Despite these challenges, there is optimism for KiwiSaver’s future. Projections indicate that the fund could reach $200 billion by 2030, driven by compound growth and consistent contributions. This potential underscores the need for a bold re-evaluation of how KiwiSaver can evolve beyond its current framework.

Addressing Contribution Rates and Investment Gaps

The introduction of more ambitious contribution targets is crucial. In Australia, the minimum contribution to their Superannuation system rose to 12% this year, while New Zealand’s rate will only reach 4% by 2028. This disparity could worsen over time unless New Zealand sets its sights higher. The recent proposal by Winston Peters to mandate a 10% minimum contribution reflects a necessary step in the right direction.

Implementing such a change would require careful planning but could significantly enhance the financial security of Kiwis and invigorate local capital markets. KiwiSaver’s design intended it to function as a second pillar of retirement income, supplementing New Zealand Superannuation. However, many working-age Kiwis find themselves at a disadvantage due to paused contributions and hardship withdrawals, which can severely impact long-term savings growth.

To rectify this, raising the minimum contribution rate, shared equally between employer and employee, could transform KiwiSaver from an optional benefit into a fundamental aspect of employment in New Zealand.

Enhancing Local Investments for Economic Growth

The way KiwiSaver funds are allocated is equally important as the contribution rates. As of March 2025, total KiwiSaver funds exceeded $128 billion, yet much of this capital remains invested offshore. Between June 2023 and March 2025, local investments rose from $44 billion to $52 billion, while overseas investments surged from $57 billion to $76 billion.

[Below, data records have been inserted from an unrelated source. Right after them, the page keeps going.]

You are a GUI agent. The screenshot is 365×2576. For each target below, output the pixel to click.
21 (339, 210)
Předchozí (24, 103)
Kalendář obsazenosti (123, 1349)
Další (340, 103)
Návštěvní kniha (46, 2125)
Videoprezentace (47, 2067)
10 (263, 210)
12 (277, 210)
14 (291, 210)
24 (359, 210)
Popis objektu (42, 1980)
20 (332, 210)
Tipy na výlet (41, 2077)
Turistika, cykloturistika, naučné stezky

This trend poses a risk of creating a cycle where diminished local investment stifles the growth of New Zealand companies, leading to increased reliance on foreign markets.

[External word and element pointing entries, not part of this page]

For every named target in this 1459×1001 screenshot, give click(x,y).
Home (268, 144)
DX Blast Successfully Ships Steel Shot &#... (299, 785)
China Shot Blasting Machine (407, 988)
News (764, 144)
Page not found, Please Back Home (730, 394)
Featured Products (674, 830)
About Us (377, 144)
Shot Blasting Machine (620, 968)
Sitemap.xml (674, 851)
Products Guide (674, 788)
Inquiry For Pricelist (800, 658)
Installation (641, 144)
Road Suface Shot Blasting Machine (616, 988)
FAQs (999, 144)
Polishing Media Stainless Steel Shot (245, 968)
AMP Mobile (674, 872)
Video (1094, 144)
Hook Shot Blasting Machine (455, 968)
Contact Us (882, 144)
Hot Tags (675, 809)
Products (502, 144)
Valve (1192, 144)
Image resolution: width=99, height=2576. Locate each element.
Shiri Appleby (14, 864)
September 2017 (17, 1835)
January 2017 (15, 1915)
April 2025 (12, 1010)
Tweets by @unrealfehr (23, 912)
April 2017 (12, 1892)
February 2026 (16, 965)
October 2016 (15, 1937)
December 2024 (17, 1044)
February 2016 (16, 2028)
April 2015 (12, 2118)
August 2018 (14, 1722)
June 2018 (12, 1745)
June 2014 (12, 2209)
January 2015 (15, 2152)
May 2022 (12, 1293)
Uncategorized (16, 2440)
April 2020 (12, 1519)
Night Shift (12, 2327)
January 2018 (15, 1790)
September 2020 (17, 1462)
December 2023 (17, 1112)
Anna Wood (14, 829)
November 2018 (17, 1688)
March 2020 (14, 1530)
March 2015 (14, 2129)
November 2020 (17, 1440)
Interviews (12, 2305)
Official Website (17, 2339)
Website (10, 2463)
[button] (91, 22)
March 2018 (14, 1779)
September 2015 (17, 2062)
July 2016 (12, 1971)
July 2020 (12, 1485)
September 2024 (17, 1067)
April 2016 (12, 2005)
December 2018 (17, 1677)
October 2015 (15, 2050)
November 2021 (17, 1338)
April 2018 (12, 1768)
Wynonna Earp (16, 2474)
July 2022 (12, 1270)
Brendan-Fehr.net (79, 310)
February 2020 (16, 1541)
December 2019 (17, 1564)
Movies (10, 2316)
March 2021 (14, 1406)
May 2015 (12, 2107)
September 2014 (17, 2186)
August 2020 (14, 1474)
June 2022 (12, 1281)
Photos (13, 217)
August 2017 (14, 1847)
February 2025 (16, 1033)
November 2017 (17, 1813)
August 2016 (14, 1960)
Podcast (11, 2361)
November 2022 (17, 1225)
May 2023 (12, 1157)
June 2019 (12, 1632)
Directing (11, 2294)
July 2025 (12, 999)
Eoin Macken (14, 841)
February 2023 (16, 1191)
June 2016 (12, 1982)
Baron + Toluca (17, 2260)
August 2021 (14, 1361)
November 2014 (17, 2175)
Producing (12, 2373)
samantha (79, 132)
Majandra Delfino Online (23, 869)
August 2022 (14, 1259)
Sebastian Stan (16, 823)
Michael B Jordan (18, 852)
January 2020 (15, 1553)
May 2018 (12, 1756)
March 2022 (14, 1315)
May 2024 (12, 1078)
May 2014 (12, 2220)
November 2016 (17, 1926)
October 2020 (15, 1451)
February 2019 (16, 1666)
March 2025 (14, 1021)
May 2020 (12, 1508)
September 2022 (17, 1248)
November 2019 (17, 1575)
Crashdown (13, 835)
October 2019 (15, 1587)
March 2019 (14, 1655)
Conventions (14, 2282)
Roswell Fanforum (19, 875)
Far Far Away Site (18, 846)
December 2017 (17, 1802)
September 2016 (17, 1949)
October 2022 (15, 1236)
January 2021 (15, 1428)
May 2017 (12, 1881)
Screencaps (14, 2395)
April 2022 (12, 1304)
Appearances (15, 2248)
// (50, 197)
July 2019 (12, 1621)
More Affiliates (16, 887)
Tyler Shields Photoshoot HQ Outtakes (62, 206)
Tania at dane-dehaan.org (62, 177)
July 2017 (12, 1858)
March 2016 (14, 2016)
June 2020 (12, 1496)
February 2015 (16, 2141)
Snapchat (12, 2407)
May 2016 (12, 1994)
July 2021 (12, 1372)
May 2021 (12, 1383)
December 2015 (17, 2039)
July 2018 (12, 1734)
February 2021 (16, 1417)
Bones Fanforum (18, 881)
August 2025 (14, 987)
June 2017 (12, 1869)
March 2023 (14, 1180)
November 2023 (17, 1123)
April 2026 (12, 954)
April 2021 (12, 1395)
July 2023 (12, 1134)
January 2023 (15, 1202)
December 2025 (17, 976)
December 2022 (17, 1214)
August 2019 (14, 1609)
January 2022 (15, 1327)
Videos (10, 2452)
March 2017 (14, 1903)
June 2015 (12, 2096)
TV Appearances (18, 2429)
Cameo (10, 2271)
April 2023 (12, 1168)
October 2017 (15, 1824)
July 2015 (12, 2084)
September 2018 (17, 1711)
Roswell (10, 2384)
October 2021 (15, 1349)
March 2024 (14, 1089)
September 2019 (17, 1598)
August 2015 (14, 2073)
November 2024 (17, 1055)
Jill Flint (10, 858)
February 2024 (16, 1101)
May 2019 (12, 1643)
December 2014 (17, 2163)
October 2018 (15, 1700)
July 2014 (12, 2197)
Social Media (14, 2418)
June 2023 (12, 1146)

KiwiSaver schemes often invest overseas due to the scale and diversification benefits these markets provide. However, fostering an environment that encourages local investment could yield significant benefits for both the economy and the individuals invested. This is not about imposing state-directed investments, which could bring their own complications, but rather creating conditions that make investing in robust New Zealand companies via the NZX appealing.

The NZX offers transparency, governance, and liquidity that can be challenging to achieve through private investments. By aligning KiwiSaver funds with local businesses, the potential for capital growth could be substantial, benefiting individuals and the broader economy alike.

Revamping the approach to KiwiSaver is about more than just setting higher contribution rates; it challenges the current system and invites a rethinking of how to build a financially secure future for all New Zealanders. Currently, a significant number of individuals remain inactive in their contributions, and local capital markets are missing out on billions of dollars that could be revitalizing New Zealand businesses.

With ambitious reforms that combine increased contributions and strategic local investments, KiwiSaver can evolve from a successful initiative into a transformative force for New Zealand’s economic future. The potential exists, and with comprehensive planning and support, it is within reach.